◆ Problem
Your answer should be the lines from the one with "You are a computer-use" to the end of the data below, both included, exact and free of pictures.

◆ Pixel coordinate grounding data

+++++

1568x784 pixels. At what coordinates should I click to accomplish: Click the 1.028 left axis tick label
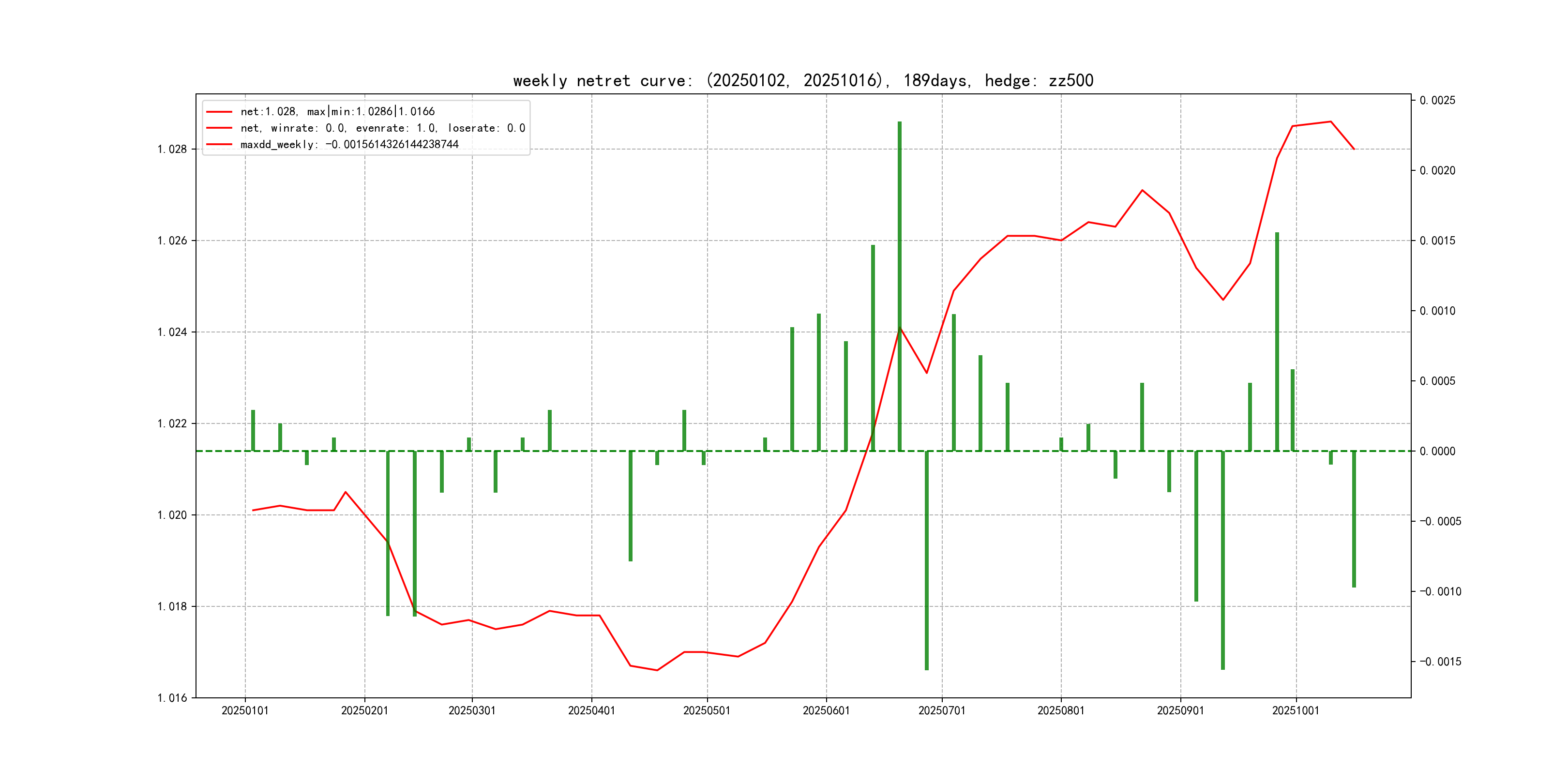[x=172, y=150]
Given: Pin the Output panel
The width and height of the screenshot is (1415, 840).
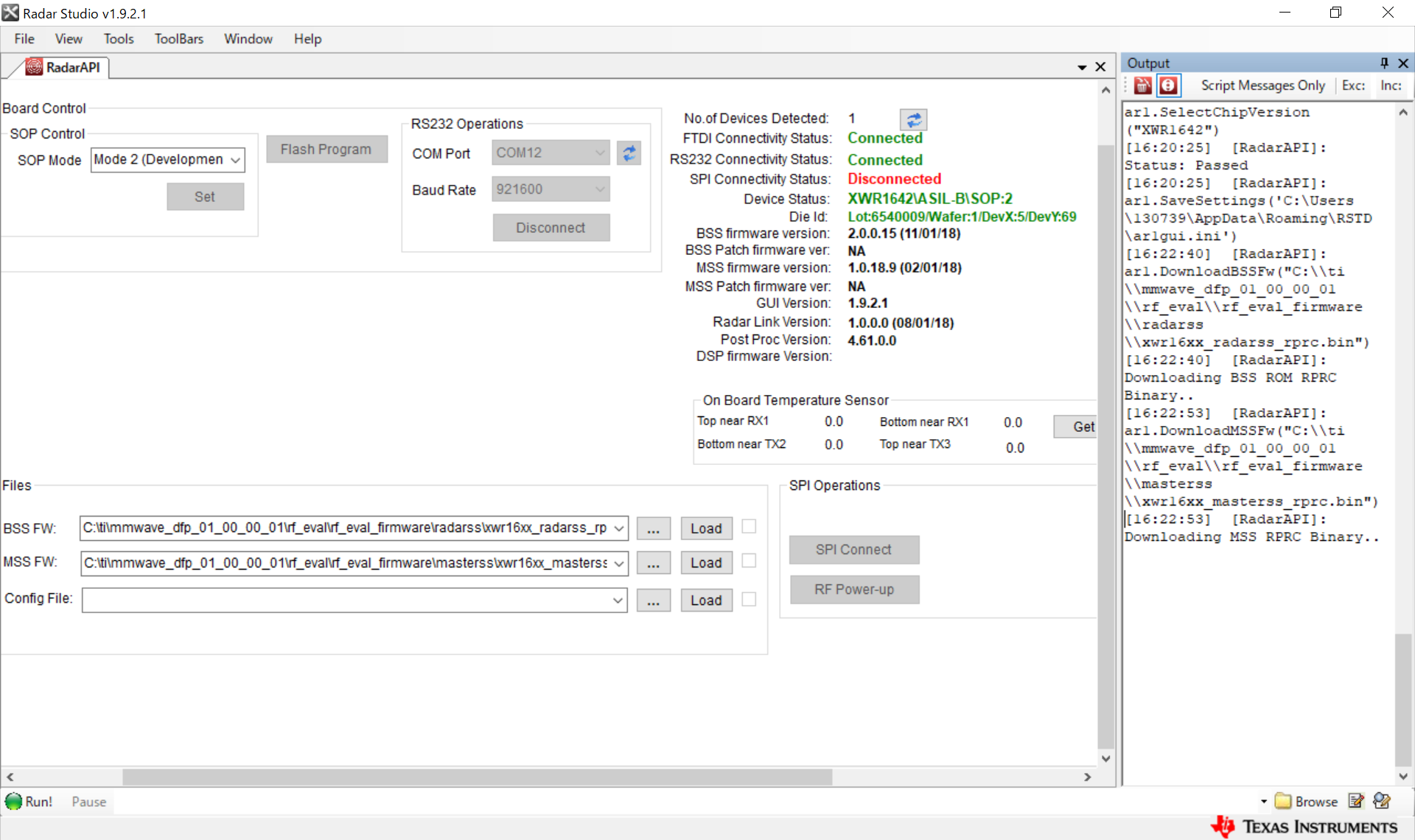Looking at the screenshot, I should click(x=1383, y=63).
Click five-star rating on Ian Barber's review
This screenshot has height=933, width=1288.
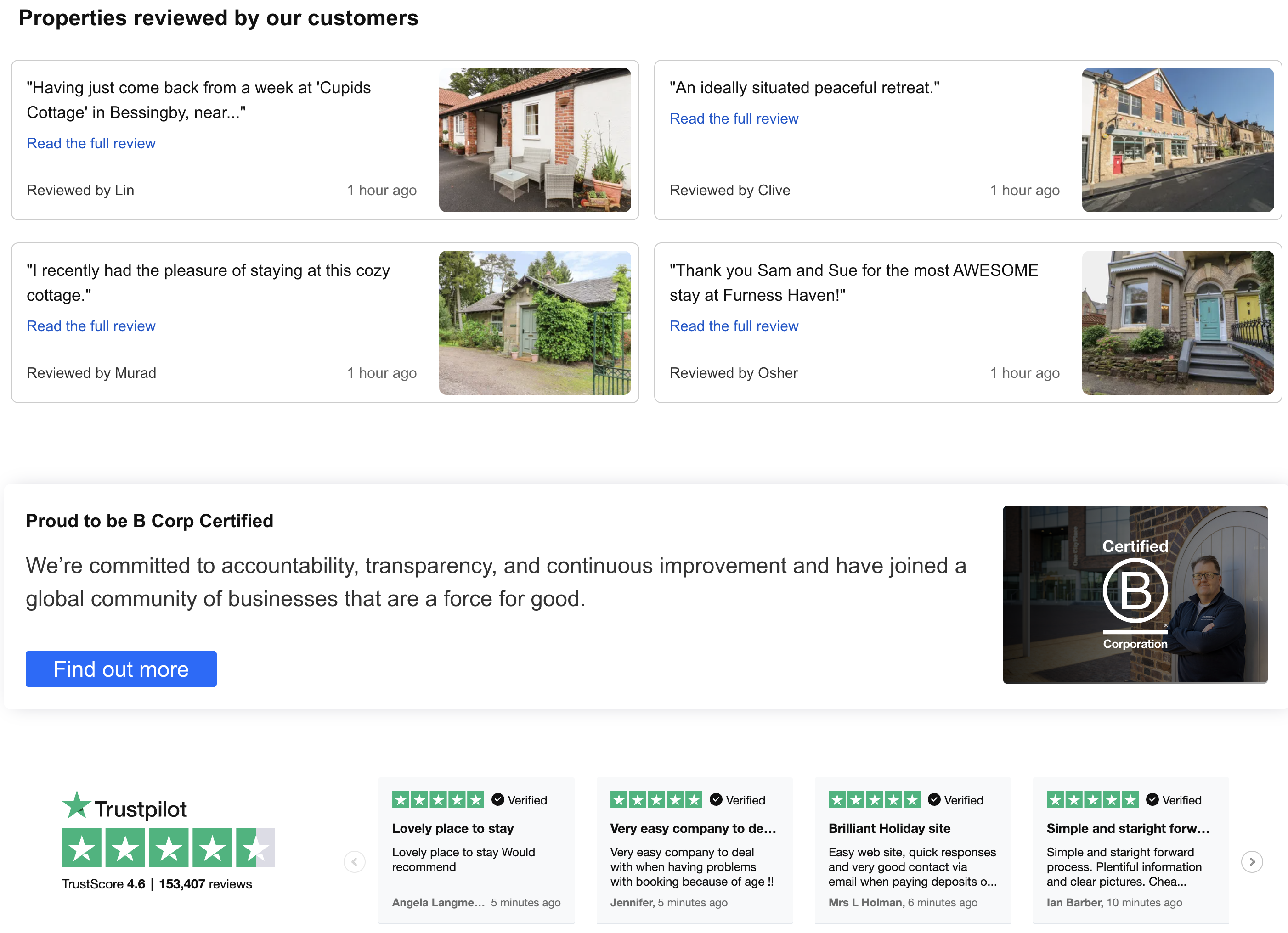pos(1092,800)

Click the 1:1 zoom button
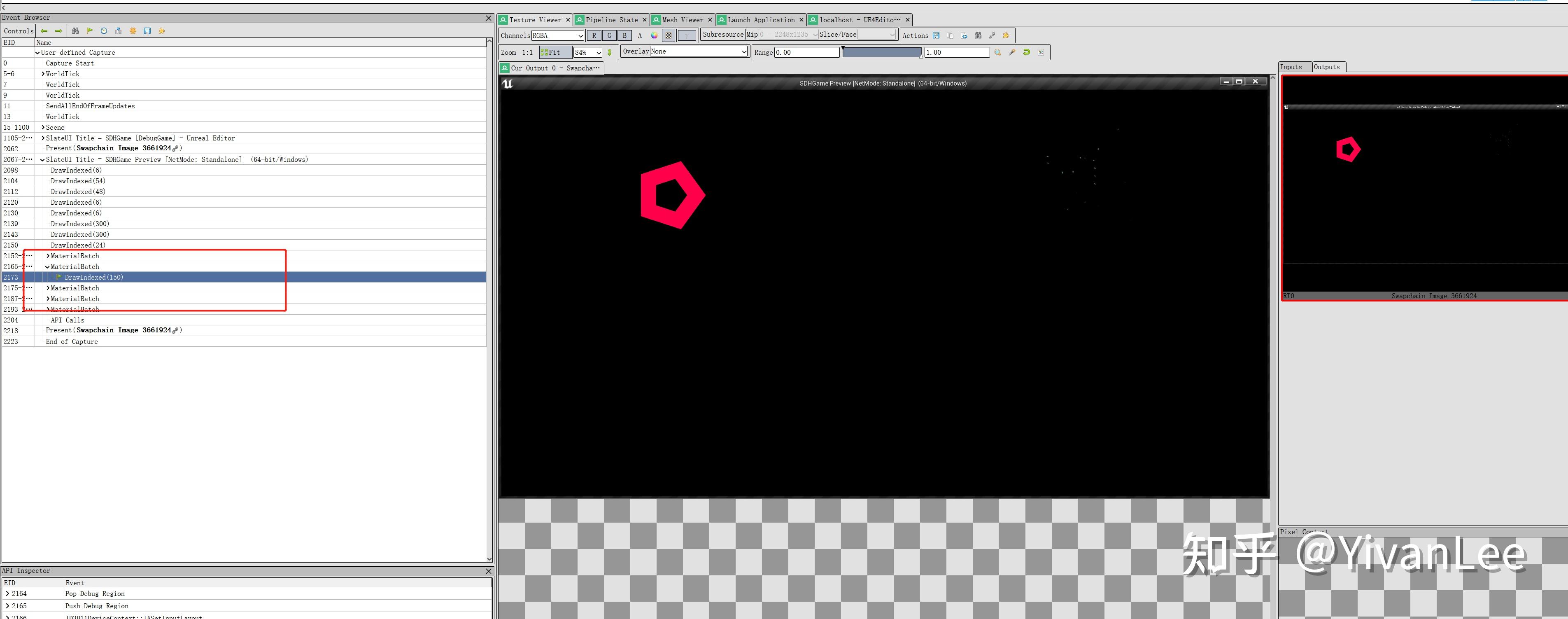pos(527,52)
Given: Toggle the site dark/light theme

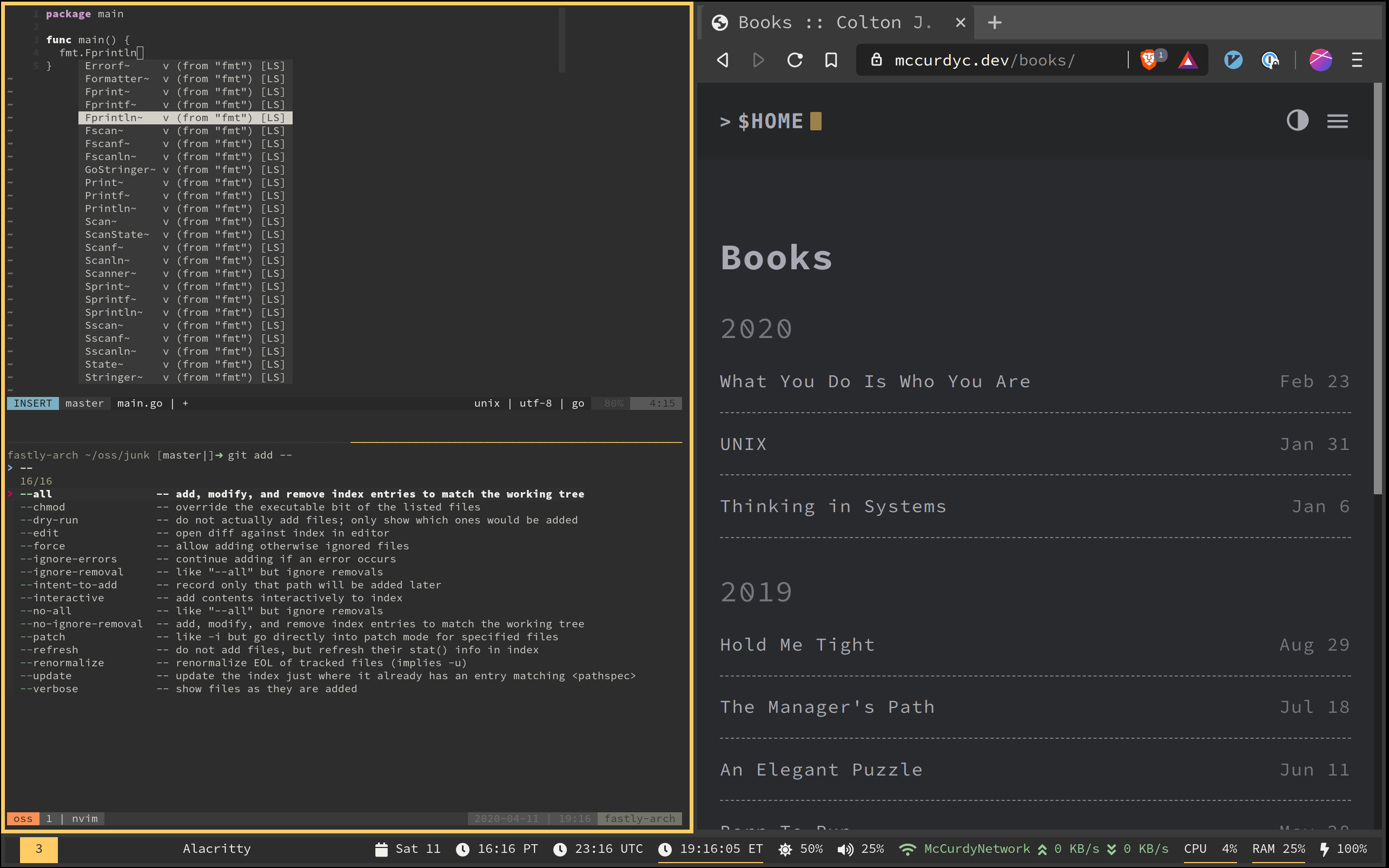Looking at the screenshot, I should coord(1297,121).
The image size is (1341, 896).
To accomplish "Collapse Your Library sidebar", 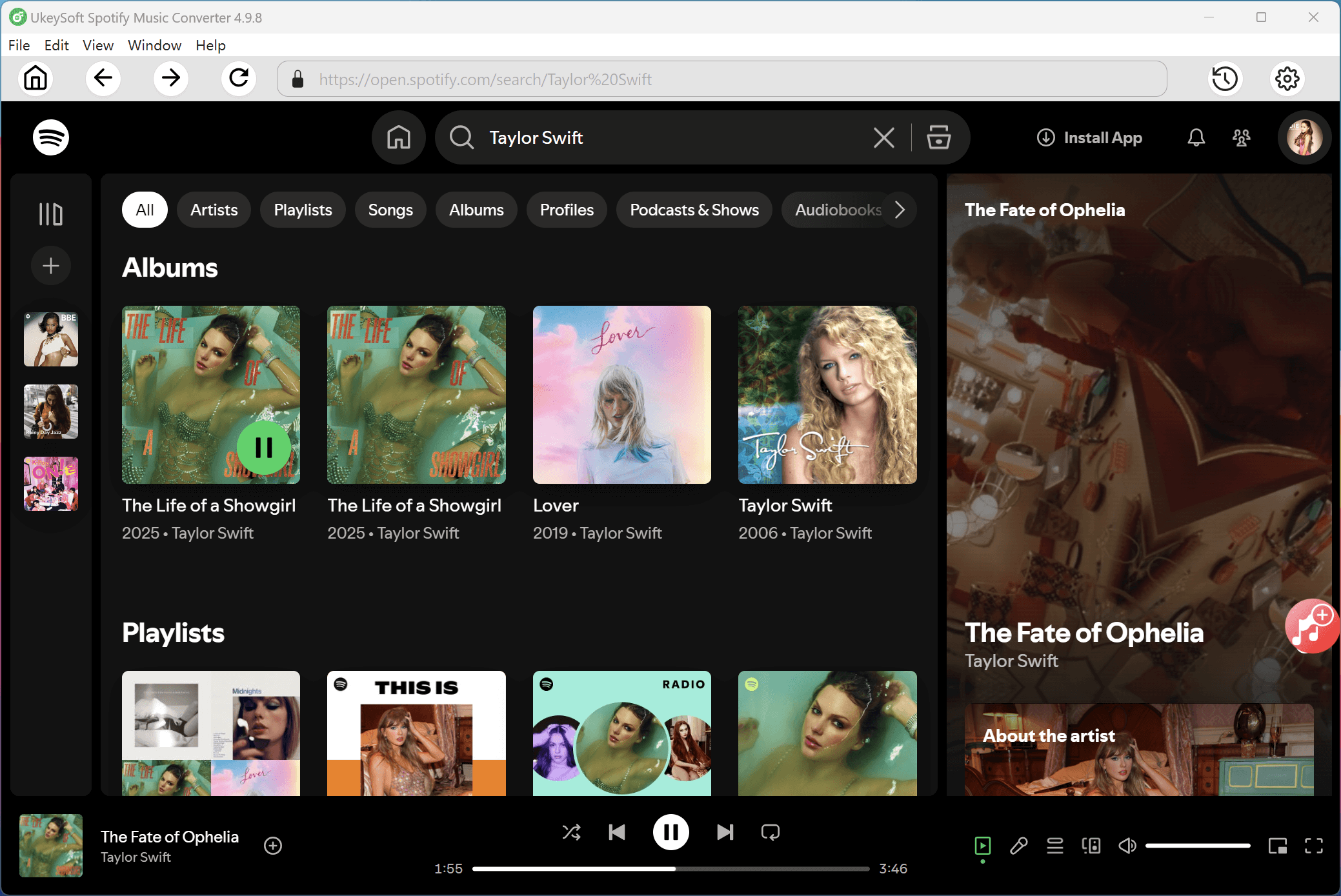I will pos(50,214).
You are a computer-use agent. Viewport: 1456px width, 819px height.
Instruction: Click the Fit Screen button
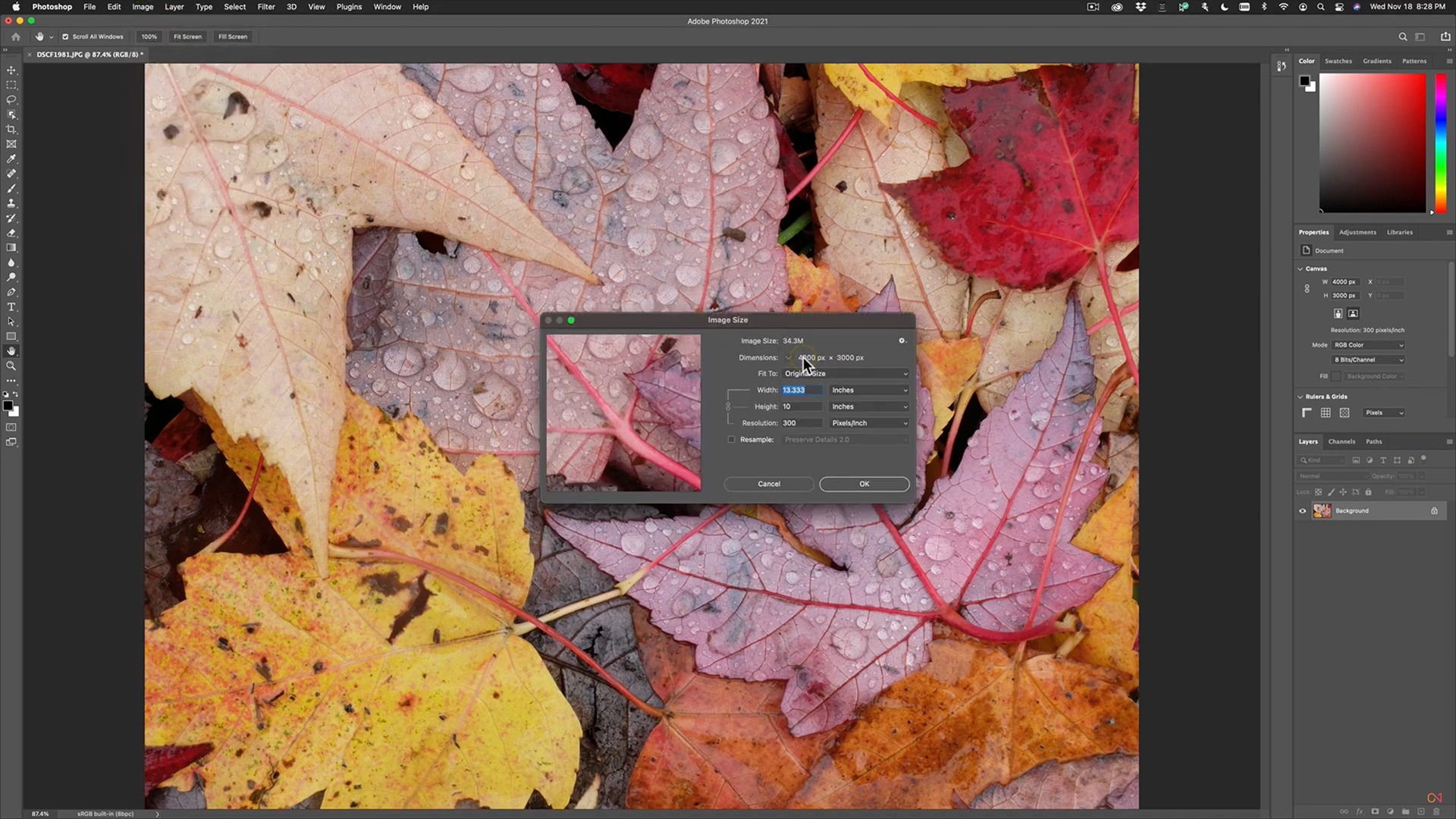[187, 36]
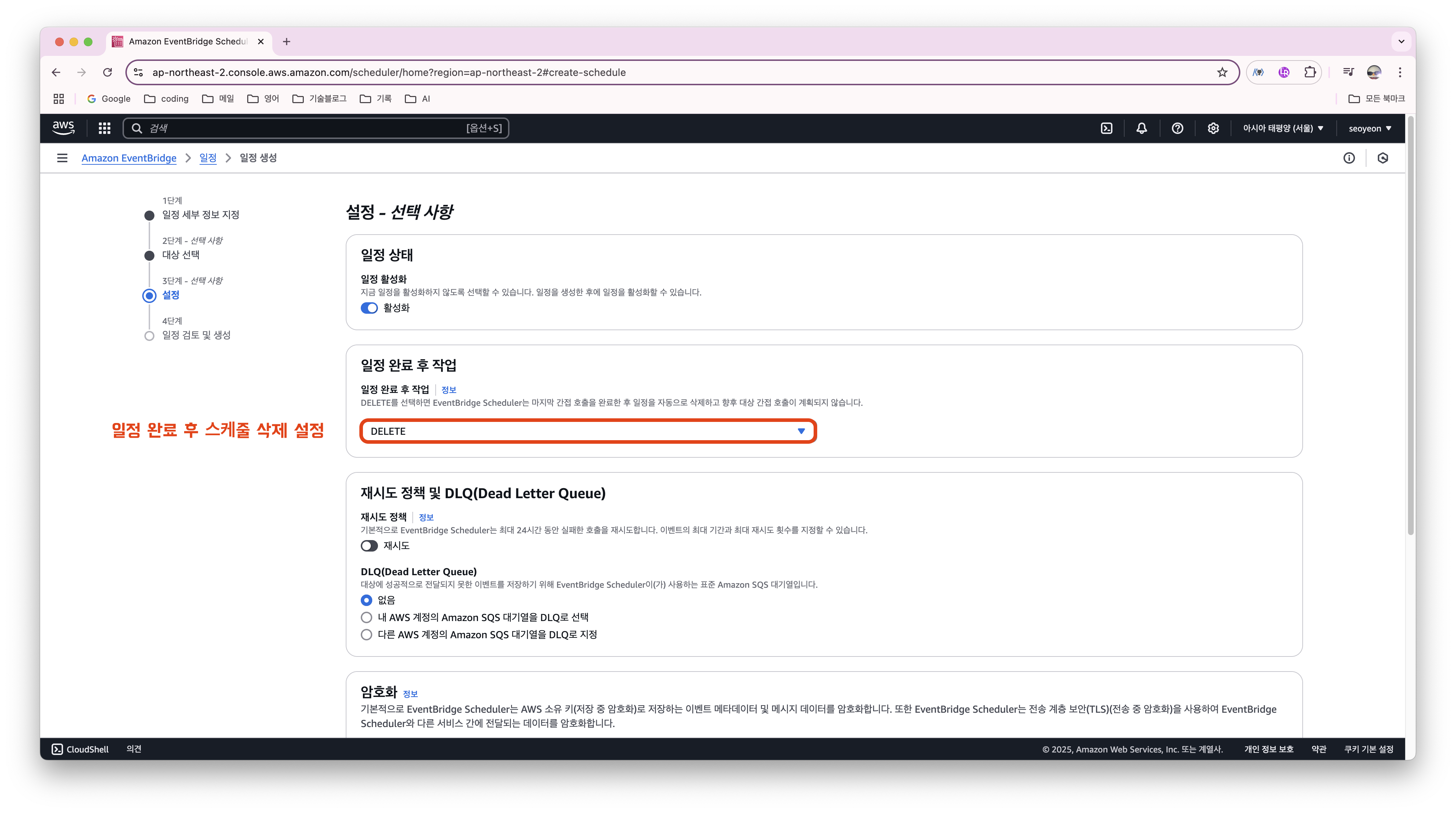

+++++

◆ Exercise response
You are a computer-use agent. Viewport: 1456px width, 819px height.
Instruction: Click the Fit Screen button
[187, 36]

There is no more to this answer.